Activity
A word-for-word repetition of the records beneath this task is the expected answer.

Start of Materials provided

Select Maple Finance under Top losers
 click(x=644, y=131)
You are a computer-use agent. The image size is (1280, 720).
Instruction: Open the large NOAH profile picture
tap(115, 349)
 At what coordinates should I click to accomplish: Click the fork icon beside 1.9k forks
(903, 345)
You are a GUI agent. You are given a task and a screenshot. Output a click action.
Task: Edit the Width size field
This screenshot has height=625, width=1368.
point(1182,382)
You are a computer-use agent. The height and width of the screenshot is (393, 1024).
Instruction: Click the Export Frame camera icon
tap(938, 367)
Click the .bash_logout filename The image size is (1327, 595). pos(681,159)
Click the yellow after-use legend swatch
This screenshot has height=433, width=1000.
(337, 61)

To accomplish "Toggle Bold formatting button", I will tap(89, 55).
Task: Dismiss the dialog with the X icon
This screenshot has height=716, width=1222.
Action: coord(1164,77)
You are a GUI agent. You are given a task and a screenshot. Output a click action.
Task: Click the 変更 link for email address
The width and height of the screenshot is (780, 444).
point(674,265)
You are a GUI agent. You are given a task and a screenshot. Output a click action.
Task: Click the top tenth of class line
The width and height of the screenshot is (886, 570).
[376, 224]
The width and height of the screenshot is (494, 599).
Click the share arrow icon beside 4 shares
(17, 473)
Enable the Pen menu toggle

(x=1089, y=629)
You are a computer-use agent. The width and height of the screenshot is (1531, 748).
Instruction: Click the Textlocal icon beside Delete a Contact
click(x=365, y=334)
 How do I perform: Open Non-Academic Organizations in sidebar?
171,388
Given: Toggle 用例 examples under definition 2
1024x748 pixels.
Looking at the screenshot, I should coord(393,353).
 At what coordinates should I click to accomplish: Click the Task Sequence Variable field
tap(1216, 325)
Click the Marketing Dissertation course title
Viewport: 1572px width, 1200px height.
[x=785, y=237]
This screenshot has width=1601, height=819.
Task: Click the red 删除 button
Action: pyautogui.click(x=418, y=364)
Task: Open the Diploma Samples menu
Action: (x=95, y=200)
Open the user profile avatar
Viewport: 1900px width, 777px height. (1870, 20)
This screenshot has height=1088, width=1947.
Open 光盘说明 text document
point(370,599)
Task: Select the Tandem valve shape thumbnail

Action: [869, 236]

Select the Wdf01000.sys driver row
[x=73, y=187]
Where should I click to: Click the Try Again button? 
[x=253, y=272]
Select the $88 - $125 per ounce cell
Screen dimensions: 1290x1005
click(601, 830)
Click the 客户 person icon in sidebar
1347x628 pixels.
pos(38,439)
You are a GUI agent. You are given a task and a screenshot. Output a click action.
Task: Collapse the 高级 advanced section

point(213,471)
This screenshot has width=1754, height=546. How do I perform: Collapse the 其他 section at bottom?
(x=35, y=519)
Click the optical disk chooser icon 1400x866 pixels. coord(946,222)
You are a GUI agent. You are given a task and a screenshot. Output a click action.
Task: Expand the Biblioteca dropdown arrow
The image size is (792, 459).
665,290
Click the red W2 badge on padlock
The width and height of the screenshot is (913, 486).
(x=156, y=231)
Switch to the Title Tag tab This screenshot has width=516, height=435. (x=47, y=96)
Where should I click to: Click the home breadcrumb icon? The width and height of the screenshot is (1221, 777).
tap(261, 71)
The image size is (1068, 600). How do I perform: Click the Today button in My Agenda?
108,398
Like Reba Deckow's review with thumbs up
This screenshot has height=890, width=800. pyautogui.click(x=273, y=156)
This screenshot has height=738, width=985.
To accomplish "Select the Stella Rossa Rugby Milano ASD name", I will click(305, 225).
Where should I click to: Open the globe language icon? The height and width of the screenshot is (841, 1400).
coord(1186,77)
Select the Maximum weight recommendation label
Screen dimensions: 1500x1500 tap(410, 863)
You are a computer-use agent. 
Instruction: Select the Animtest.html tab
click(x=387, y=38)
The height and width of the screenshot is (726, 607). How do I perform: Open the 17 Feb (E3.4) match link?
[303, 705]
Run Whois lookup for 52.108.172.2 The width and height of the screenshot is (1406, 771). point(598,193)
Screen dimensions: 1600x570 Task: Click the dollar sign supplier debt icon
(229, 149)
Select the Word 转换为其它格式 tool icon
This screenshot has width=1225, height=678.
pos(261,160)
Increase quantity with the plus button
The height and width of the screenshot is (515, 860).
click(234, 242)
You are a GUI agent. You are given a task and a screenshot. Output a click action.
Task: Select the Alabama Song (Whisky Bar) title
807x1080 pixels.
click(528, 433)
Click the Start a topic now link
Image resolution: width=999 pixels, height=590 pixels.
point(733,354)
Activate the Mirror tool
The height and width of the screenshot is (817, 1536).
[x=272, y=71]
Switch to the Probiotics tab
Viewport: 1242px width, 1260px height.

End of Materials provided

Answer space
Select Maple Finance under Top losers
 click(x=644, y=131)
You are a computer-use agent. The image size is (1280, 720).
Instruction: Open the large NOAH profile picture
tap(115, 349)
 At what coordinates should I click to accomplish: Click the fork icon beside 1.9k forks
(903, 345)
You are a GUI agent. You are given a task and a screenshot. Output a click action.
Task: Edit the Width size field
This screenshot has height=625, width=1368.
point(1182,382)
You are a computer-use agent. The height and width of the screenshot is (393, 1024).
Instruction: Click the Export Frame camera icon
tap(938, 367)
Click the .bash_logout filename The image size is (1327, 595). pos(681,159)
Click the yellow after-use legend swatch
This screenshot has height=433, width=1000.
(337, 61)

To accomplish "Toggle Bold formatting button", I will tap(89, 55).
Task: Dismiss the dialog with the X icon
This screenshot has height=716, width=1222.
Action: coord(1164,77)
You are a GUI agent. You are given a task and a screenshot. Output a click action.
Task: Click the 変更 link for email address
The width and height of the screenshot is (780, 444).
point(674,265)
You are a GUI agent. You are given a task and a screenshot. Output a click action.
Task: Click the top tenth of class line
The width and height of the screenshot is (886, 570).
[376, 224]
The width and height of the screenshot is (494, 599).
Click the share arrow icon beside 4 shares
(17, 473)
Enable the Pen menu toggle

(x=1089, y=629)
You are a computer-use agent. The width and height of the screenshot is (1531, 748).
Instruction: Click the Textlocal icon beside Delete a Contact
click(x=365, y=334)
 How do I perform: Open Non-Academic Organizations in sidebar?
171,388
Given: Toggle 用例 examples under definition 2
1024x748 pixels.
Looking at the screenshot, I should coord(393,353).
 At what coordinates should I click to accomplish: Click the Task Sequence Variable field
tap(1216, 325)
Click the Marketing Dissertation course title
Viewport: 1572px width, 1200px height.
[x=785, y=237]
This screenshot has width=1601, height=819.
Task: Click the red 删除 button
Action: pyautogui.click(x=418, y=364)
Task: Open the Diploma Samples menu
Action: (x=95, y=200)
Open the user profile avatar
Viewport: 1900px width, 777px height. (1870, 20)
This screenshot has height=1088, width=1947.
Open 光盘说明 text document
point(370,599)
Task: Select the Tandem valve shape thumbnail

Action: [869, 236]

Select the Wdf01000.sys driver row
[x=73, y=187]
Where should I click to: Click the Try Again button? 
[x=253, y=272]
Select the $88 - $125 per ounce cell
Screen dimensions: 1290x1005
click(601, 830)
Click the 客户 person icon in sidebar
1347x628 pixels.
pos(38,439)
You are a GUI agent. You are given a task and a screenshot. Output a click action.
Task: Collapse the 高级 advanced section

point(213,471)
This screenshot has width=1754, height=546. How do I perform: Collapse the 其他 section at bottom?
(x=35, y=519)
Click the optical disk chooser icon 1400x866 pixels. coord(946,222)
You are a GUI agent. You are given a task and a screenshot. Output a click action.
Task: Expand the Biblioteca dropdown arrow
The image size is (792, 459).
665,290
Click the red W2 badge on padlock
The width and height of the screenshot is (913, 486).
(x=156, y=231)
Switch to the Title Tag tab This screenshot has width=516, height=435. (x=47, y=96)
Where should I click to: Click the home breadcrumb icon? The width and height of the screenshot is (1221, 777).
tap(261, 71)
The image size is (1068, 600). How do I perform: Click the Today button in My Agenda?
108,398
Like Reba Deckow's review with thumbs up
This screenshot has height=890, width=800. pyautogui.click(x=273, y=156)
This screenshot has height=738, width=985.
To accomplish "Select the Stella Rossa Rugby Milano ASD name", I will click(305, 225).
Where should I click to: Open the globe language icon? The height and width of the screenshot is (841, 1400).
coord(1186,77)
Select the Maximum weight recommendation label
Screen dimensions: 1500x1500 tap(410, 863)
You are a computer-use agent. 
Instruction: Select the Animtest.html tab
click(x=387, y=38)
The height and width of the screenshot is (726, 607). How do I perform: Open the 17 Feb (E3.4) match link?
[303, 705]
Run Whois lookup for 52.108.172.2 The width and height of the screenshot is (1406, 771). point(598,193)
Screen dimensions: 1600x570 Task: Click the dollar sign supplier debt icon
(229, 149)
Select the Word 转换为其它格式 tool icon
This screenshot has width=1225, height=678.
pos(261,160)
Increase quantity with the plus button
The height and width of the screenshot is (515, 860).
click(234, 242)
You are a GUI agent. You are given a task and a screenshot. Output a click action.
Task: Select the Alabama Song (Whisky Bar) title
807x1080 pixels.
click(528, 433)
Click the Start a topic now link
Image resolution: width=999 pixels, height=590 pixels.
point(733,354)
Activate the Mirror tool
The height and width of the screenshot is (817, 1536).
[x=272, y=71]
Switch to the Probiotics tab
Viewport: 1242px width, 1260px height.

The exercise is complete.